> [EXERCISE SET]:
1. In the blog post on the riots in England, where did a group of white Englishmen gather to defend their high street?
2. Quote the blog post on the riots in England word for word from "Looting in Croydon, London" to "media reports alongside.".

> [SOURCE DOCUMENT]:
>> Start
Why were police most alarmed about the peaceful English?

Posted on 7:22 PM by Unknown



Looting in Croydon, London
What was striking about the recent riots in England? The police command kept a relatively low profile in tackling the rioters themselves, with police standing off at times whilst the looting was taking place. Even when private homes were being invaded in Notting Hill or when diners in restaurants were being robbed of their wedding rings, there were no alarmed statements from the police.

Nor did the police come out with public statements of alarm when some ethnic groups came out to defend their areas. If anything, the Sikhs and Turks were treated favourably in the media - there were even photos of Sikhs brandishing swords with positive media reports alongside.

But when a group of white Englishmen got together in Eltham, London, to peacfully defend their high street, the police command suddenly became alarmed and issued warnings that this turn of events was "enormous" and "worrying" and that it might add a "racial element" to the riots.
>> End
> [RECORD SET]:
>> Start
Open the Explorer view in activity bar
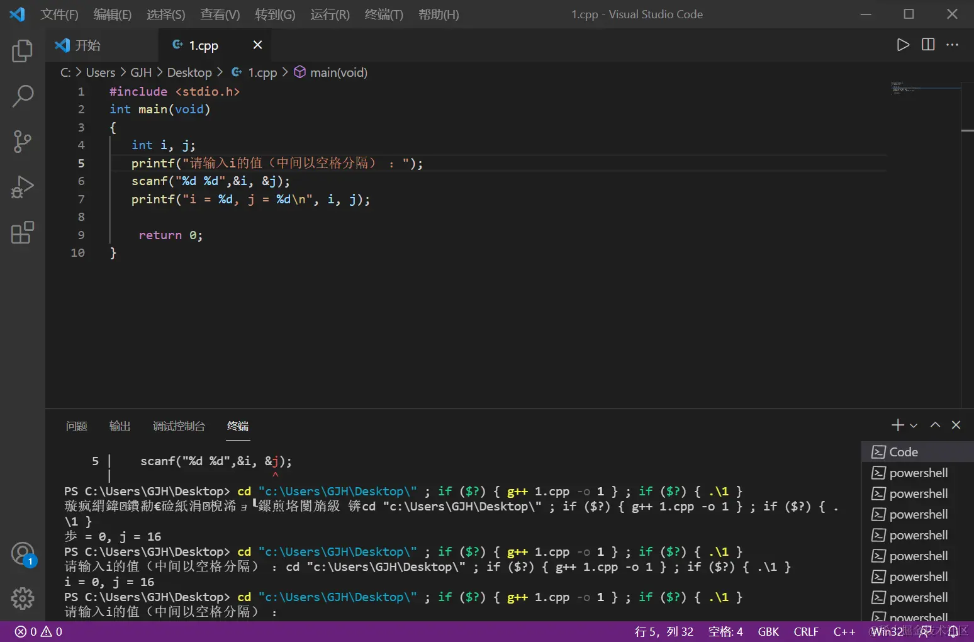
>> End
>> Start
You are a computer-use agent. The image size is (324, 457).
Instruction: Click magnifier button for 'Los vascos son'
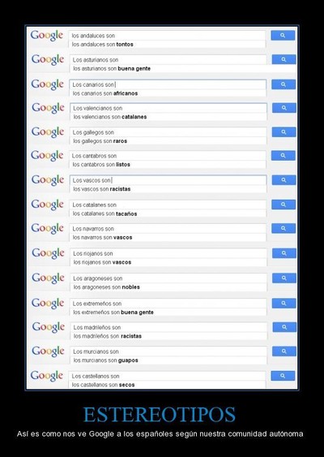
>> End
> [RESULTS IN ORDER]:
1. Eltham, London.

2.
Looting in Croydon, London
What was striking about the recent riots in England? The police command kept a relatively low profile in tackling the rioters themselves, with police standing off at times whilst the looting was taking place. Even when private homes were being invaded in Notting Hill or when diners in restaurants were being robbed of their wedding rings, there were no alarmed statements from the police.

Nor did the police come out with public statements of alarm when some ethnic groups came out to defend their areas. If anything, the Sikhs and Turks were treated favourably in the media - there were even photos of Sikhs brandishing swords with positive media reports alongside.